Британец в своей спонтанной и доверительной манере пытался разъяснить Талейрану, что совещание на летней вилле Меттерниха имело «сугубо конфиденциальный характер». Его огласка вызвала «довольно резкую реакцию» австрийского и прусского посланников. Талейран выслушал лорда, но не извинился и никак не выразил своего сожаления. Князь лишь напомнил Каслри, что лорд интересовался его мнением, вот он и представил его в таком виде.
Талейран заявил, что он не желает быть причастным к неблаговидным планам превратить конгресс в закрытый клуб избранных. Наполеоновскую идеологию узурпации власти и принятия единоличных решений следует исключить из международной практики. Надо руководствоваться принципами законности и справедливости. Каслри уехал, сентенции Талейрана не произвели на него никакого впечатления.
3 октября Талейран распространил вторую записку, повторив в ней свои основные претензии к «Большой четверке». Она имела еще больший успех. Делегаты, оказавшиеся вне круга избранных, поддержали князя и аплодировали ему. Он отстаивал интересы малых государств и был единственным дипломатом, кто делал это со всей решимостью и принципиальностью. Министр иностранных дел страны, которая еще недавно проглатывала одну малую нацию за другой, чудесным образом трансформировался в их защитника.

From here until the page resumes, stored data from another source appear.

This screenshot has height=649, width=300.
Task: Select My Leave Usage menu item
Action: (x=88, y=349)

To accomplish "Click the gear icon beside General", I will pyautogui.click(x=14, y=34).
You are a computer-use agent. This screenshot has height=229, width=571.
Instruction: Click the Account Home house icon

«Большая четверка» должна была срочно изыскать способ, как обуздать разошедшегося французского министра. Меттерних избрал для этой цели своего помощника Фридриха фон Генца, секретаря конгресса, низкорослого рыжего человека, носившего толстые очки в маленькой оправе. Благодаря талантам и недюжинной энергии он сумел занять положение, позволявшее ему быть в центре всех событий.
Генцу всегда приходилось кому-то и что-то доказывать. Он не был князем в отличие от Меттерниха, Талейрана или Гарденберга, получивших этот титул во время или сразу же после войны. Генц не был и графом в отличие от своего друга, русского советника Карла Нессельроде, которого он, можно сказать, «открыл» и многие годы поддерживал. Конечно, в его имени имелась аристократическая частица «фон», но никто не знал, как она появилась, и многие подозревали, и, видимо, не без оснований, что это было его собственное изобретение.

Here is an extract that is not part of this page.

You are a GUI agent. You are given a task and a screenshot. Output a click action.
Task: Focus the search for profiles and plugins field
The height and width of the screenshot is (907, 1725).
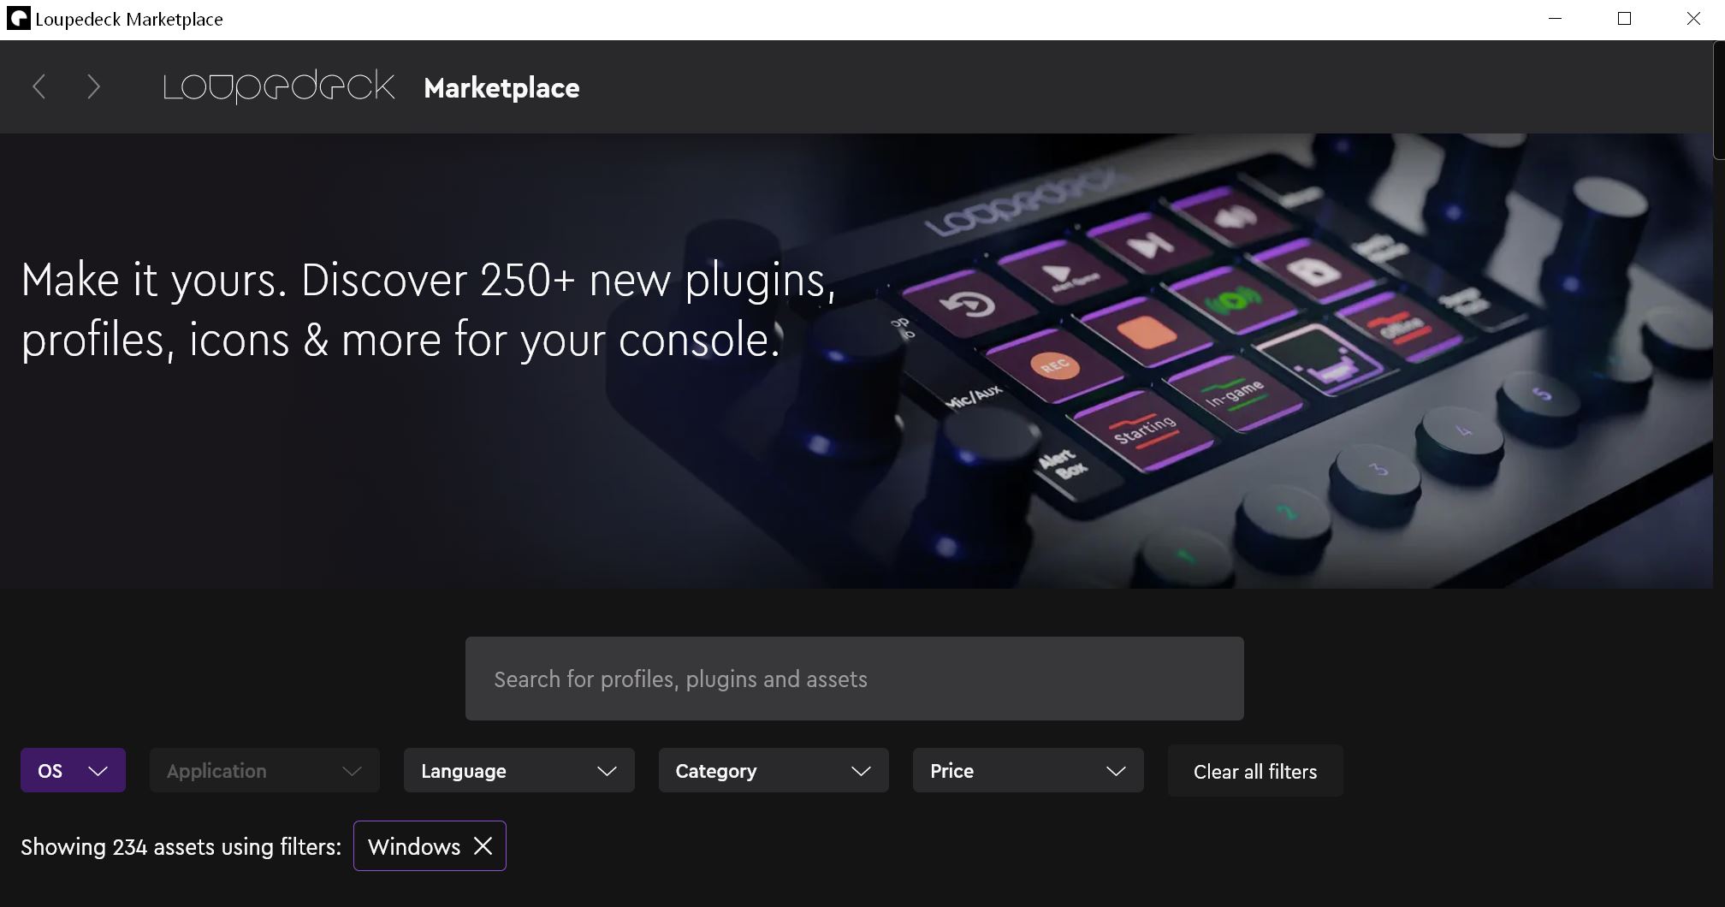[854, 679]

Немец по происхождению, пятидесятилетний Генц когда-то учился в университете Кенигсберга, где преподавал философ Иммануил Кант, и, похоже, занятия у Канта не прошли даром. Он был мастером острых дебатов, умел манипулировать идеями и концепциями и так ловко ставил вопросы, что его иногда сравнивали с Сократом. Как и великого античного философа, Генца недолюбливали за каверзную тактику допрашивания собеседника. Но он был настоящим трудоголиком и развлечениям предпочитал уединение в тихой гостиной, где собирались любители поговорить о политике, которая была его коньком. «Сократизм» Генца портила лишь его неуемная страсть к земным благам. Он безумно любил шоколад, духи и яркие кольца. «Если вы хотите сделать его счастливым, — говорил Меттерних, — дайте ему конфету».
Прежде Генц издавал в Пруссии консервативный «Исторический журнал», переводил политические труды вроде «Размышлений о революции во Франции» Эдмунда Бёрка. В 1797 году он обанкротился, через пять лет разошелся с женой и переехал в Вену. Генц поступил на службу в австрийскую администрацию, привлек к себе внимание Меттерниха и стал одним из его доверенных помощников. Меттерних же ввел его в высшее общество и включил в организаторы конгресса.

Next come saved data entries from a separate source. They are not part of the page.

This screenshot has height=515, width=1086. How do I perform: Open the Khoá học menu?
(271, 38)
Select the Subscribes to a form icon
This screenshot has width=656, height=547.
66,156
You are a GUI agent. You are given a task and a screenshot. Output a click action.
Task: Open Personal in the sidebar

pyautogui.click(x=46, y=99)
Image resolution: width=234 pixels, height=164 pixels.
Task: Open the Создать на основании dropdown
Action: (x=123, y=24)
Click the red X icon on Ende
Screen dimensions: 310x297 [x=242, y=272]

Получив задание написать ответ на вызов Талейрана, Генц приступил к делу со свойственным ему рвением. На следующий день реприманд был готов. Решения «комитета четырех» законны, полностью согласуются с предыдущими постановлениями, в том числе и с Парижским договором, главным международным документом, давшим легитимную основу и для созыва Венского конгресса. Генц сделал все как надо, нашел нужные слова.
Бумагу Генца одобрили и подписали. Во вторник 4 октября на званом вечере у герцогини де Саган ее официально передали французской делегации. Меттерних выбрал удобный момент, важно и надменно подошел к Талейрану и с видом дуэлянта при всех вручил ему опус Генца. Талейран спокойно принял документ и на следующий день подготовил свой ответ. Великим державам, еще раз повторил министр, никто не давал права «загодя и самовольно принимать за всех решения и выставлять за дверь своей политической клики остальные государства». Навязывание своей воли другим нациям и попытки придать ей силу закона ничем не лучше наполеоновского самовластия и так же чреваты новыми войнами и кровопролитием.